:: Stated exercise ::
Reproduce all of the lines below with "screenshot" changed to "image" and nothing else altered, omitting the pictures.

┄┄┄┄┄┄┄┄┄┄┄┄┄┄┄┄┄┄┄┄

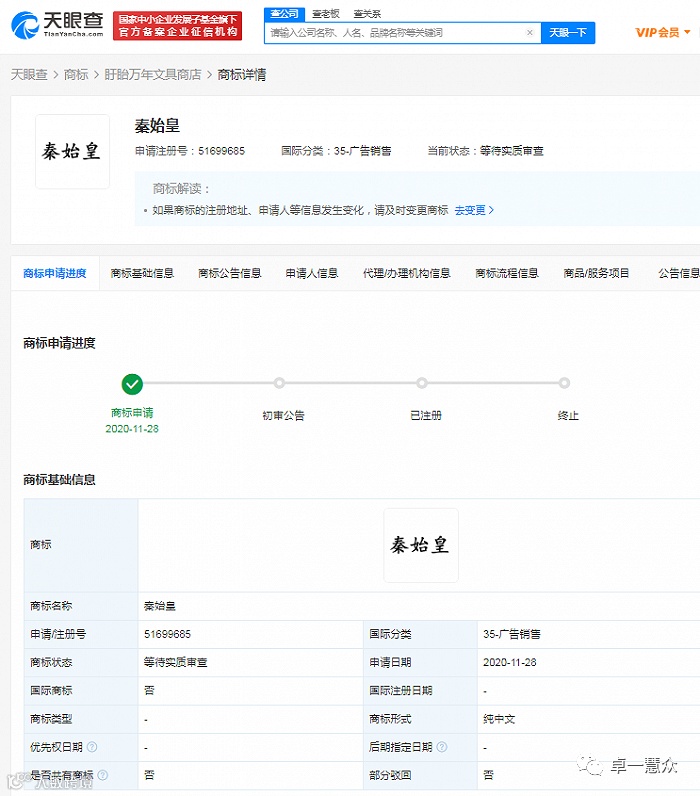Switch to the 商标基础信息 tab
This screenshot has width=700, height=796.
coord(142,273)
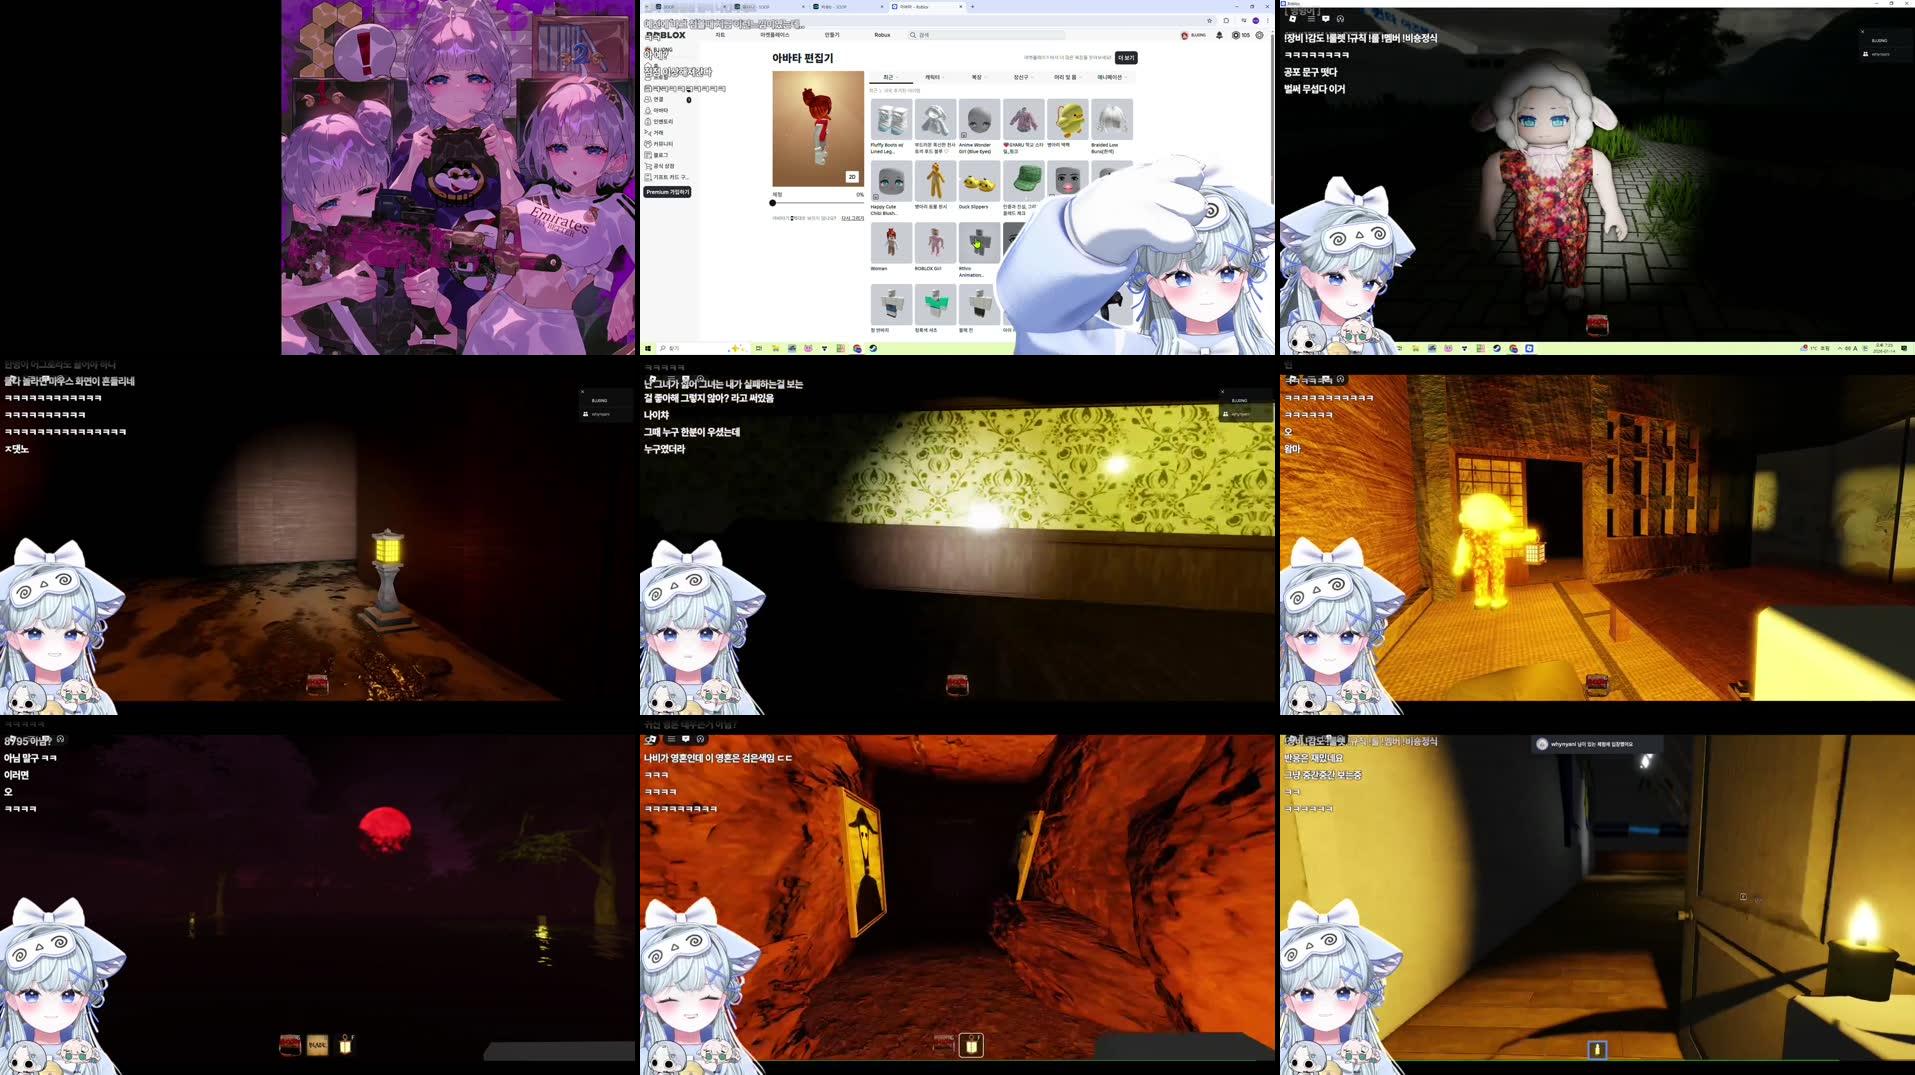Open the Roblox account settings gear

tap(1260, 35)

┄┄┄┄┄┄┄┄┄┄┄┄┄┄┄┄┄┄┄┄

:: Response below ::
Switch to the 商标基础信息 tab
This image has width=700, height=796.
coord(142,273)
Open the Roblox account settings gear

tap(1260, 35)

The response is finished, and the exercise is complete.